Justice Amy Coney Barrett, writing for the majority, said that nationwide injunctions “likely exceed the equitable authority that Congress has given to federal courts.” The ruling does not address whether the central controversies (such as birthright citizenship under the 14th Amendment) are constitutional — but it drastically limits how and where judges can intervene to halt enforcement of controversial executive orders.

For advocates and critics alike, the ruling marks a turning point. The American Civil Liberties Union (ACLU) described the decision as “a blow to the few systemic checks that remain against executive overreach.” Its deputy legal director, commenting publicly, warned that the ruling “opens the door for partial or selective enforcement of policies that undermine civil and human rights.

The combination of aggressive immigration enforcement, mass protests, and a court decision that curtails judicial oversight sparked sharp conversation across the country. For many Americans the contrast was stark: while millions marched in the streets demanding protection for immigrant communities, the courts quietly dismantled a tool many believed essential for preserving rights and limiting presidential power.

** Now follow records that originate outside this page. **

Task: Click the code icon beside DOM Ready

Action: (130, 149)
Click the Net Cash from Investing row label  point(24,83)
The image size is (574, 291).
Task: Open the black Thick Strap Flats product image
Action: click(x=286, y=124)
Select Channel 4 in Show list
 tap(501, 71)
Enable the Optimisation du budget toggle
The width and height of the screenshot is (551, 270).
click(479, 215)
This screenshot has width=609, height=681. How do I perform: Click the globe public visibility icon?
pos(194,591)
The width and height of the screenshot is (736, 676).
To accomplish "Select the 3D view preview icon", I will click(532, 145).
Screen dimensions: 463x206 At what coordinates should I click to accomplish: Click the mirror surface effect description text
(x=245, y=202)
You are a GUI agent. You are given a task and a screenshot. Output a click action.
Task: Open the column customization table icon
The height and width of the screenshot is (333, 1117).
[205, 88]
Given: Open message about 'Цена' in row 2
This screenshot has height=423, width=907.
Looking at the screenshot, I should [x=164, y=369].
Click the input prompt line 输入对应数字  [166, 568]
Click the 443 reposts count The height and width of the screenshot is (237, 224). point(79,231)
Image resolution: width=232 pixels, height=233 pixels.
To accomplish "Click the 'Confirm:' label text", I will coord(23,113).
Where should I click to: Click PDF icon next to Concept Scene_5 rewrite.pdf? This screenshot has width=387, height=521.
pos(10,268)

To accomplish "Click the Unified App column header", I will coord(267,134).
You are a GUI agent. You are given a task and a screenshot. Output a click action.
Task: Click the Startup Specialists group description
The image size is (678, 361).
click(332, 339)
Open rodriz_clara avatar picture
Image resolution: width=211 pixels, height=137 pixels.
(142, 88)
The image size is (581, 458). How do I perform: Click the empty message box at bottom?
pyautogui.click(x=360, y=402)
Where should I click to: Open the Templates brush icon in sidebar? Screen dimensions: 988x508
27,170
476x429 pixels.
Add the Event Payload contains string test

In Washington, lawmakers have begun calling emergency sessions. Some Democrats suggested crafting new legislation to restore broad-scale judicial relief against nationwide orders. Others, mainly conservatives, argued the court simply corrected a legal abuse and reaffirmed separation of powers. But political analysts caution that without clear statutory guidance, future policies could see sweeping enforcement in some states and none in others, depending solely on where lawsuits were filed.

For immigrant communities, protesters, civil-rights defenders, and legal scholars, one question looms large: does the American system still protect dissent, or is the balance of power shifting decisively toward the executive, unchecked and unchallenged?